All of these examples get at why we think trajectory is an important value. Little decisions have big impacts. Tiny life changes, multiplied by decades, can result in a completely different person. This gives power to the current moment. It makes every decision important, significant, and dangerous. A little choice to be more patient with those who serve you in restaurants can impact millions of lives over a life time, when you factor in that server, the people they work with, their families, the other people at the table, and so on. If you have every marveled at an 80 year old person filled with grace and kindness or recoiled at an 80 year old person who is entitled and grumpy, they may have started as the same sort of person. One just learned kindness one choice at a time for 80 years and the other learned bitterness one choice at a time for 80 years.
We talked with Alana, one of our shepherds, this Sunday about the everyday way she serves other people. To suggest that she does a lot of “little” things is right, but also very wrong. Many of her efforts in the world are simple tasks that anyone could emulate. But the impact is not little! At this point hundreds of children have learned skills like empathetic listening or sharing or responsibility in Ms. Alana’s class. Those skills, in the lives of hundreds of students, will cause thousands of people to have a better experience when in contact with those students. Those interactions then help shape the larger culture of a community. This is how true change comes into the world.

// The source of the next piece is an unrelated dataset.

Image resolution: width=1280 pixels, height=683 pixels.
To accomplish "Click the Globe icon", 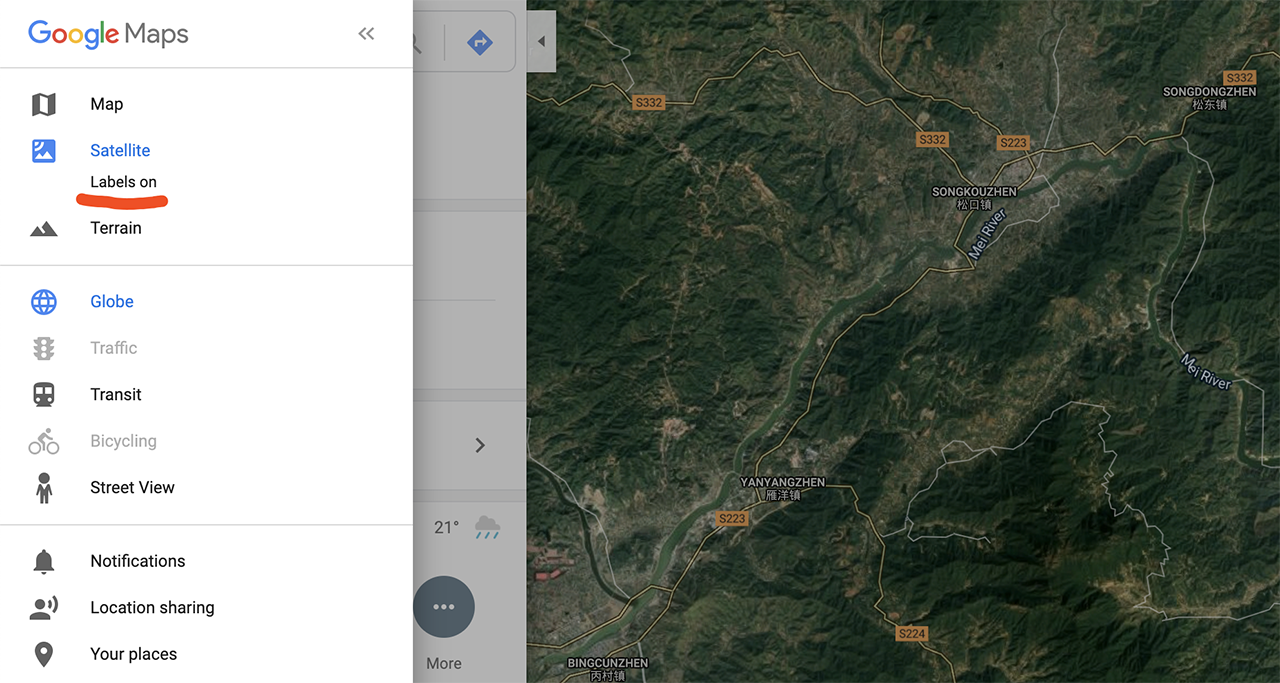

I find that people get far too excited about elections. They worry about how policy changes will affect people. And I understand that sometimes laws are devastating. But generally speaking, I think people misunderstand how the world is truly formed. In my mind, election results are the end product of the culture, not the cause. They are a report card showing how we have collectively lived over decades. Harmful policies and laws are the result of what has already grown in our hearts, not a seed that grows something new. The seeds are in far smaller places. Face to face interactions. Routines built by families. Priorities set in household budgets. Volunteer hours served or not served. Those little choices are what truly sets the trajectory of a society. May you realize the power of such things in your life and use that power well.